MAJ de la page : Maître Eckhart
Je viens de prononcer quelques mots en latin qui sont écrits dans l'Évangile et donc voici le sens en allemand : "Notre Seigneur Jésus-Christ monta dans un petit château fort et il y fut reçu par une vierge qui était une femme."
Eh bien ! apportez toute votre attention à cette parole. Celle par qui Jésus fut reçu ne pouvait qu'être vierge. "Vierge" désigne un être humain qui est vide de toutes images étrangères, aussi vide qu'il l'était quand il n'était pas encore. (...)
Mais une vierge qui est femme est libre, elle n'est liée par aucune propriété et elle est en tout temps également proche de Dieu et d'elle-même. Elle donne beaucoup de fruits, et ces fruits sont grands, ni plus ni moins que Dieu lui-même. Ces fruits et cette naissance, voilà ce que cette vierge qui est femme, produit, ce fruit elle l'enfante et le porte chaque jour cent ou mille fois, un nombre incalculable de fois, enfantant et fécondée du fond le plus noble, ou, pour mieux dire, du fond où le Père engendre son Verbe éternel qui la rend féconde et lui permet d'enfanter avec le Père. (...)

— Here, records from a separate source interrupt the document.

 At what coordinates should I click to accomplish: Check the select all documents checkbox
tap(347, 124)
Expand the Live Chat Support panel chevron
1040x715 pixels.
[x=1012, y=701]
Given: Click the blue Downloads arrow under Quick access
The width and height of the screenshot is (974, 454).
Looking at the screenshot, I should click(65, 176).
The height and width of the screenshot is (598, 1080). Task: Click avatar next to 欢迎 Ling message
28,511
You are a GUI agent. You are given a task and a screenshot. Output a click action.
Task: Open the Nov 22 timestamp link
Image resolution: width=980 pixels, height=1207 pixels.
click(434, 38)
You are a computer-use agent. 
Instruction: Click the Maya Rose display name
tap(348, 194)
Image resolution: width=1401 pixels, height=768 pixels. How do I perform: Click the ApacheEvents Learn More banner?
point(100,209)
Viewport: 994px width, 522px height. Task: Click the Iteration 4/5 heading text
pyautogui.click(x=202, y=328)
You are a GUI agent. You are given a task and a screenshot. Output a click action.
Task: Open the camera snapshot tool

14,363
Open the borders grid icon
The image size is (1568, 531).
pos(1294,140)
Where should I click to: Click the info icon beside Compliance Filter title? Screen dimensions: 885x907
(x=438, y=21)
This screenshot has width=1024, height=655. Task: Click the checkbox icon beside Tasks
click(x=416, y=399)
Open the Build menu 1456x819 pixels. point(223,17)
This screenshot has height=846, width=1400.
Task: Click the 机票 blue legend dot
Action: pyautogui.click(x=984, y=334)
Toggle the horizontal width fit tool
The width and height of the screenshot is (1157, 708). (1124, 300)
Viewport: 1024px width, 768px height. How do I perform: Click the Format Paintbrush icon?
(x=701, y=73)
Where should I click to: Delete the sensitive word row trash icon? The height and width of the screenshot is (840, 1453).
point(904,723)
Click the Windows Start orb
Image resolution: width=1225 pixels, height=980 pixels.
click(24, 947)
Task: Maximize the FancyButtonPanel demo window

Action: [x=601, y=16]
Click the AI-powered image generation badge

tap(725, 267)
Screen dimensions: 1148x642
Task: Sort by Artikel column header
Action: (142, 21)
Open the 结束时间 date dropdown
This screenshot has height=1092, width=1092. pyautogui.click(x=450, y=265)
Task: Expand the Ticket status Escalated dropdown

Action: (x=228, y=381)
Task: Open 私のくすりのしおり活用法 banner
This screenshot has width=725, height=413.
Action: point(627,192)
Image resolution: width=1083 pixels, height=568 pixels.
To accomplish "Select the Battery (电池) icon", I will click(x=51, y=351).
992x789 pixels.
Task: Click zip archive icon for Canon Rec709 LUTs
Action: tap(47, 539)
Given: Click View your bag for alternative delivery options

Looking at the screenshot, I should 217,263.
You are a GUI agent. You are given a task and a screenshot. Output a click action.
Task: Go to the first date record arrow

Je l'ai dit souvent aussi : il est dans l'âme une puissance qui n'est touchée ni par le temps ni par la chair, qui émane de l'esprit et reste dans l'esprit et est absolument spirituelle. Dans cette puissance, Dieu se trouve totalement, il y verdoie et fleurit dans toute la joie et toute la gloire qu'Il est en lui-même. Cette joie est tellement du cœur, elle est d'une grandeur si inconcevable, que nul ne saurait l'exprimer avec des mots. (...)
Mais maintenant je vous dis : ce n'est ni ceci ni cela. Pourtant c'est un quelque chose, qui est plus élevé au dessus de ceci et de cela que ne l'est le ciel au dessus de la terre. C'est pourquoi je le nomme maintenant d'une manière plus noble que je l'ai jamais nommé. Pourtant il dépasse aussi bien la noblesse que la manière, et il est au-dessus de tout cela. Il est libre de tout nom et dénué de toute forme, absolument vide et libre, tout comme Dieu lui-même est vide et libre. Il est si totalement un et simple, tout comme Dieu est un et simple, que l'on n'y peut d'aucune façon rien regarder. (...)
Si élevé au-dessus de tout mode et de toutes puissances, est cet unique Un, que jamais puissance ni mode, ni Dieu lui-même ne peuvent y regarder. (...)
Il faut bien remarquer cela, car cet unique Un n'a ni mode ni propriété. C'est pourquoi, si Dieu veut jamais y jeter un regard, cela lui coûtera nécessairement tous ses noms divins et ses propriétés personnelles. Il lui faudra tout laisser à l'extérieur, s'Il veut jamais regarder à l'intérieur. Mais c'est en tant qu'Il est un Un simple, sans mode, ni propriété, là où Il n'est ni Père, ni Fils, ni Saint-Esprit, et cependant en tant qu'il est un quelque chose qui n'est ni ceci ni cela, (...)
Extrait de : Maître Eckhart, Sermon 2, trad. Alain de Libera (Ed. GF-Flammarion, pp. 233, 235, 236.)